Net sales fell 19 percent to $3.2 billion, and the office-supply chain recorded a net loss of $55 million, compared with earnings of $69 million for the year-ago period. Excluding the impact of the charges, earnings fell 65 percent to $27 million.
The charges stem from the company’s continuing “strategic business review” and relate primarily to lease accruals, severance expenses and inventory write downs as it closed facilities during the quarter. It said the actions helped lower quarterly operating expenses by $192 million, excluding charges.
The company anticipates taking another $110 million in charges during the balance of the year, but says the restructuring will help boost total 2009 earnings before interest and taxes (EBIT) by about $130 million and cash flow by $85 million.
In addition, a series of initiatives including sale leasebacks of owned properties in the U.S. and Europe, dividends received from a joint venture, tax refunds, and the benefit from reduced capital spending helped the company realize about $160 million in cash during the quarter.
Office Depot also has access to $630 million through its asset-based loan facility, giving it $806 million in total available liquidity, it said.
Within its North American retail division, which operates 1,138 stores in the U.S. and Canada, sales sank 16 percent to $1.4 billion and same-store sales fell 17 percent during the quarter.
The chain attributed most of the decline to “macroeconomic factors as consumers and small business customers reduced their spending, especially on large-ticket items like furniture and computers.” The decision to be less aggressive with advertising promotions in certain categories also contributed to the sales decline, it said.
Operating profit for the division was essentially flat at $81 million, buoyed by higher product margins, lower charges for shrink and inventory valuation, unprofitable store closures and expense reduction, the company said, although those factors were offset by the flow-through impact from the quarter’s sales volume decline.
Office Depot closed 107 stores during the period and relocated one.
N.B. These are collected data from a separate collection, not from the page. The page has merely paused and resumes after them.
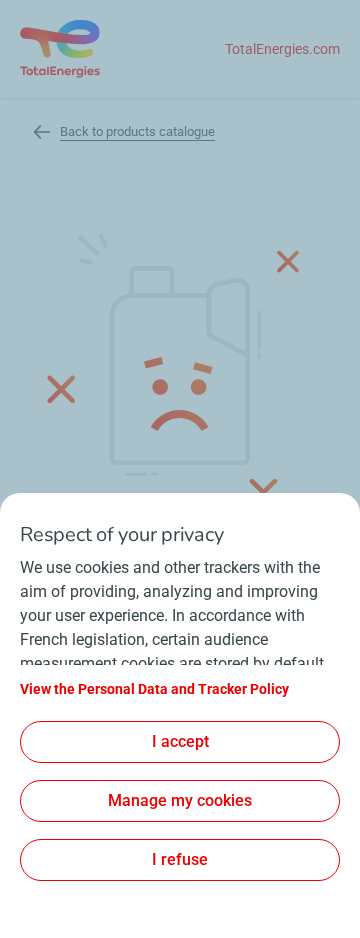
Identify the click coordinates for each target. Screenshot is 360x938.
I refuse (180, 859)
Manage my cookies (180, 800)
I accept (180, 741)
Inventory was reduced about 27 percent to approximately $635,000 per store at the end of the quarter, due primarily to improved inventory management and reduced exposure to big-ticket inventory items, the company said.
In a research note, Credit Suisse’s Gary Balter described analyzing Office Depot’s quarterly results as “an experiment in forensic accounting” due to the voluminous charges, but lauded the company’s efforts to stay afloat.
“When one tries to cut through all the noise,” he wrote, “what we see is a retailer struggling to survive, one that has sold off many of the assets that it can monetize, one that continues to lose share in one of the best segments, its North American business solutions, and one that has continued problems internationally.”
Nevertheless, “It is not over by any means for Office Depot,” Balter continued, “and they have a management team that seems to recognize how dire their situation is … Office Depot does deserve credit for fighting for survival, as weaker management teams would have likely rolled over by now. [Chairman/CEO Steve Odland’s] actions to sell off assets, including possibly some core ones, and to push vendors, even if not loved by those vendors, shows a man who will not go down without a fight … If they can hang on to better times, and if better times come around sooner rather than later, there can be life as the No. 2 player.”